## TASK
Please return the part of the post on Facebook fads from "Tuesday, March 03, 2009" to "faster than influenza.", copied word for word.

## EXCERPT
--------------------------------------------------

Tuesday, March 03, 2009

Facebook fads

After throwing sheep, poking each other and sending champagne or Tiffany jewelery to each other, Facebook users are now by travelling back in time to the age of slam books. Everyone is writing notes, such as "25 things about me", tagging their friends in those notes and spreading these memes around the site faster than influenza.

This is an interesting phenomenon from a couple of perspectives. First, it is a great example of spreading of ideas - how something in a network gets really quickly really big, after it first catches on and gets above a certain threshold. At first there were just a couple of my friends writing these notes, and that 25 questions -one was the first I paid attention to. And now there's practically nothing else in my news feed -- I've completely lost count of how many different "fill in your answers to this note, post it to your profile and tag all your friends" there are.

The other interesting thing is that not so long ago, and of course still, people used the various facebook apps to do these kinds of things. There are numerous applications where you'd fill in questionnaires and then the system automatically compared your answers with those of your friends'. You'd need to add the application first, though, and usually at some stage be exposed to advertising that would make money for FB and perhaps even the providers of these applications. But, not completely unlike the SMS, people have now taken a functionality of the system and adapted it to their needs - no middle men or special applications needed. All you need is the ability to a) post text on your profile, b) tag friends on it and c) get those results posted to the news feed.

So, this slam book phenomenon is an example of spreading of ideas in a network, people adapting technology for their communication and networking needs, and how it all is unpredictable in a familiar, almost predictable way.

Of course, just like global travel has increased the spread of viruses and diseases, this seemingly low threshold of adopting and trying out new stuff in FB has made the system inherently vulnerable for scams and viruses. Malware, like the Koobface worm have been spreading in the system, hackers abusing both the relatively lax vetting process of new applications and the openness of the system and trust of the user base. How does this sound so familiar? Didn't we have exactly these kinds of problems when the internet was new and viruses started to spread?

--------------------------------------------------

Stored records:
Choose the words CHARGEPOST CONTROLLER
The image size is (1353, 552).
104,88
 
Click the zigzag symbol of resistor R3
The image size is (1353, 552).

--------------------------------------------------

## COMPLETED TASK
Tuesday, March 03, 2009

Facebook fads

After throwing sheep, poking each other and sending champagne or Tiffany jewelery to each other, Facebook users are now by travelling back in time to the age of slam books. Everyone is writing notes, such as "25 things about me", tagging their friends in those notes and spreading these memes around the site faster than influenza.